The 58-year-old researcher with the Chinese Academy of Sciences' Kunming Institute of Zoology in Yunnan province has been leading a team trying to ensure more captive green peafowls "can soon return to the wild".

Native to the tropical and subtropical forests of Southeast Asia and southern China, the green peafowl is under national-level protection in China and listed on the International Union for Conservation of Nature Red List of Threatened Species.

From peacock brocade and ancient murals to imperial fans made of peacock feathers, the green peafowl is a key feature of traditional Chinese culture. In the Qing Dynasty (1644-1911), only high-ranking officials were permitted to wear hats with a green peafowl feather.

"Historically, green peafowls were widespread in provinces and regions including Hunan, Hubei, Guangdong and Guangxi, but it has been only spotted in southwestern China's Yunnan province since the 1990s, when the species had an estimated population of 800 to 1,100," Yang said.

"In the wild, green peafowls breed once a year, laying three to five eggs at a time. The animal is timid and will abandon its nest and run away at the slightest trouble. The chance of hatching a healthy green peafowl is very low."

Reviving the species

In recent years, local authorities, along with scientific institutions and public welfare organizations, have beefed up efforts to revive the endangered species.

As of last year, Yunnan had invested more than 11 million yuan ($1.56 million) in the protection of green peafowls, implementing monitoring systems and providing water and food sources for the birds.

Scientific institutions are also working on the species' populations and habitats.

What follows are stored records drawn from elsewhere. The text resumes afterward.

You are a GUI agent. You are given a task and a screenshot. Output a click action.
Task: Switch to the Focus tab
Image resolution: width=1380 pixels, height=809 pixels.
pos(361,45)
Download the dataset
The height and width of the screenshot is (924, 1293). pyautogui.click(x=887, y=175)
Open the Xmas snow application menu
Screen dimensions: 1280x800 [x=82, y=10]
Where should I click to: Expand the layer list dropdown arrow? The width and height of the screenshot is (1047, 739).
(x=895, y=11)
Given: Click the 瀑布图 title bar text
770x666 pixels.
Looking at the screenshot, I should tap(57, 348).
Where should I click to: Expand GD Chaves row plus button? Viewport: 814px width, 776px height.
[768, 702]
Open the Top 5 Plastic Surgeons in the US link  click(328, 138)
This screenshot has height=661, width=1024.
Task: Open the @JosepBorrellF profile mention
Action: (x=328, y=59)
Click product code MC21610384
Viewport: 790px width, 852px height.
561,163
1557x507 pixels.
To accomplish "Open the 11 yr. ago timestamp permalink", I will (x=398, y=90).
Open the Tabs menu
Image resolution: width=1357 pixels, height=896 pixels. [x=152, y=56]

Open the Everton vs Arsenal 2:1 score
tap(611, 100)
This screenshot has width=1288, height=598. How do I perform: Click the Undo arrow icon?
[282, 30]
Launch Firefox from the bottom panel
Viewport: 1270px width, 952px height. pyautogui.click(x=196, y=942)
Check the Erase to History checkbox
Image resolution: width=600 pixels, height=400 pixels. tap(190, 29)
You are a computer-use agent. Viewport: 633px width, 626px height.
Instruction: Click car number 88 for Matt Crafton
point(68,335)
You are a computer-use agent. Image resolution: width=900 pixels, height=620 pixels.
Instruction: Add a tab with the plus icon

A survey conducted over several years by Chinese scientists showed that in 2018 there was a dramatic nationwide population decline in the green peafowl. The bird had disappeared from 60 percent of its distribution areas in China, and remained in only 22 counties in Yunnan.

Green peafowl populations and large habitats have been found in the middle and upper reaches of the Yuanjiang River in Yunnan. The extremely high survival rate of nestlings in some nature reserves has laid a solid foundation for the restoration of the species' population, Yang said.

On March 20, in the first case of public interest litigation regarding Yunnan's green peafowls, a court ruled the construction of a hydropower station be suspended because of the damage the project would likely inflict on the bird's habitats.

Globally, the green peafowl is struggling to survive. According to the IUCN, there are only 15,000 to 30,000 green peafowls worldwide.

"China's efforts in saving the species may also carry great significance for the whole world," Yang said.